- AUD/USD gains some traction for the second straight session on Friday.
- The prevalent USD selling bias, the risk-on mood remained supportive.
- US-China tensions capped gains near 100-DMA ahead of the NFP report.
The AUD/USD pair trimmed a part of its early gains to fresh weekly tops, albeit has still managed to hold with decent gains, comfortably above the key 0.65 psychological mark.
A combination of supporting factors assisted the pair to build on the previous day’s strong intraday rally over 125 pips and continue gaining some follow-through traction for the second consecutive session on Friday.

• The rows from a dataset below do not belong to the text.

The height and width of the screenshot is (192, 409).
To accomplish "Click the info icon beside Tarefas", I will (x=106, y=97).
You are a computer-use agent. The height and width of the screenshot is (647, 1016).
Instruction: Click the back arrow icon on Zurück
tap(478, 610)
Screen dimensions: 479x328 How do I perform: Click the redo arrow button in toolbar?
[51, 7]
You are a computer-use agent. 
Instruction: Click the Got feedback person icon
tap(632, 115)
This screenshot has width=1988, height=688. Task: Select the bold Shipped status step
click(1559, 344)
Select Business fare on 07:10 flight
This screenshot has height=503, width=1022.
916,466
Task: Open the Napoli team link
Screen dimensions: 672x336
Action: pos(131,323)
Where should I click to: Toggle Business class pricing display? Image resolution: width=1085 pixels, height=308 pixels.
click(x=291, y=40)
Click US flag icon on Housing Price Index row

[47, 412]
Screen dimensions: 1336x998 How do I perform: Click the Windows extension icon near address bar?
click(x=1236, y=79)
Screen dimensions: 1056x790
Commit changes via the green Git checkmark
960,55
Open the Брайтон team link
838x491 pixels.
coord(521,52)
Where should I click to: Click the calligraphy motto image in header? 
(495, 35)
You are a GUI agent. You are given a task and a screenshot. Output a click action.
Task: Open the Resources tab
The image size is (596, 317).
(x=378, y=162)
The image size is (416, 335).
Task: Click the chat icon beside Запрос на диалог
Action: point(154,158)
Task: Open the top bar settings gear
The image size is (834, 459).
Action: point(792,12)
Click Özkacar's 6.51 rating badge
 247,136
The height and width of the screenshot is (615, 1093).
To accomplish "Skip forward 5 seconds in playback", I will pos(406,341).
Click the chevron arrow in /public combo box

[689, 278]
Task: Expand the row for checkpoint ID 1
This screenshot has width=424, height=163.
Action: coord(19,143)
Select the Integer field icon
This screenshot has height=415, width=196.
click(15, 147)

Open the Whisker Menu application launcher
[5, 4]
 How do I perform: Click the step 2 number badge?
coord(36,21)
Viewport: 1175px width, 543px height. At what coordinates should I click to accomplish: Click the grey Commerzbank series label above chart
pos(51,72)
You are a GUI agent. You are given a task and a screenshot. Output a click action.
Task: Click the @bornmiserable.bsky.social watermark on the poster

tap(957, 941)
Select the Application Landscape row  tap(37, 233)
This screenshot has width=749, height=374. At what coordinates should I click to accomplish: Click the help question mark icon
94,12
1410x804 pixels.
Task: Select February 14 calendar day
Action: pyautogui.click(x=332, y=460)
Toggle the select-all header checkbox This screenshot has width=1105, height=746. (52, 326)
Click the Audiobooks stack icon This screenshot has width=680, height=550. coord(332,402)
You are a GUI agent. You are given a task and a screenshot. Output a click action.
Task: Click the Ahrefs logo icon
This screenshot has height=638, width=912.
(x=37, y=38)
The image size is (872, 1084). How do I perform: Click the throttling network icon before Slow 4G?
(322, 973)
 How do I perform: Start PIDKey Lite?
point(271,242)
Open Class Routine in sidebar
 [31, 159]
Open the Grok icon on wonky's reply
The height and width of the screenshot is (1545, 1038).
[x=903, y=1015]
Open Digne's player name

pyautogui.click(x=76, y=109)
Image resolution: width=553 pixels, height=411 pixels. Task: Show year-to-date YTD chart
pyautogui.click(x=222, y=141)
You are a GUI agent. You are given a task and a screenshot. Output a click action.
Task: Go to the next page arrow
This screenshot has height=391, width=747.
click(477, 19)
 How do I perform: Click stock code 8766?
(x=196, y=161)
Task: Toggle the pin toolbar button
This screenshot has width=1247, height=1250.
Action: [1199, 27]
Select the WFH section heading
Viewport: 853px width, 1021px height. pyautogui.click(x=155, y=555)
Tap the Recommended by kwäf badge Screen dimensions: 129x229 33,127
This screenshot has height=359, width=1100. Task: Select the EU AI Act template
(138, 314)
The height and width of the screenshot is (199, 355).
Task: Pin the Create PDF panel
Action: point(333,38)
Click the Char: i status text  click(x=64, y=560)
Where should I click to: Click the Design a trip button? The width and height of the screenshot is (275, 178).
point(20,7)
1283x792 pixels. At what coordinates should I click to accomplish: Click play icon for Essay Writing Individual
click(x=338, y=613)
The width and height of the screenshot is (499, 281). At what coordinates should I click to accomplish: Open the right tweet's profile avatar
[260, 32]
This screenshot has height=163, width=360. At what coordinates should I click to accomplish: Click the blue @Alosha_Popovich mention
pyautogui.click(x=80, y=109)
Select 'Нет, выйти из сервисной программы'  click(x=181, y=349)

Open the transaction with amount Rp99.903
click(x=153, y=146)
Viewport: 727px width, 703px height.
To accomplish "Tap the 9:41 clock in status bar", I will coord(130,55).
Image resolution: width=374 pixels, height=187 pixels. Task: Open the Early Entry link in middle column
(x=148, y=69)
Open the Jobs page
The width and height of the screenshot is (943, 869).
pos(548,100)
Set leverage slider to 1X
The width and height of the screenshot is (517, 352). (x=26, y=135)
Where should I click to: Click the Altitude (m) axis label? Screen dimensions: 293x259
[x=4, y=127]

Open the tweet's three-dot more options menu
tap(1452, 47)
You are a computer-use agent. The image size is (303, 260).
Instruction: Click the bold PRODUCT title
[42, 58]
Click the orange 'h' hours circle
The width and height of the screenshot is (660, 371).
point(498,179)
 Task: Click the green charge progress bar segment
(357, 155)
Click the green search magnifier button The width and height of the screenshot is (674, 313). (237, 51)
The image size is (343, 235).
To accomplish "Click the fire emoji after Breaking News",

Against the backdrop of the prevalent risk-on mood, the perceived riskier currency – the aussie – got an additional boost from the latest optimism over the re-opening the domestic economy after coronavirus-induced lockdown.
On the other hand, the US dollar added to the overnight losses and remained depressed on Friday amid increasing bets that worse-than-anticipated economic downturn could force the Fed push interest rates below zero. However, a modest bounce in the US Treasury bond yields helped limit any deeper USD losses. This coupled with concerns over worsening US-China relations further collaborated towards capping the China-proxy Australian dollar.
The AUD/USD pair stalled its bullish momentum near the 100-day SMA barrier, which should now act as a key pivotal point for short-term traders as the focus now shifts to the release of the closely watched US monthly jobs report.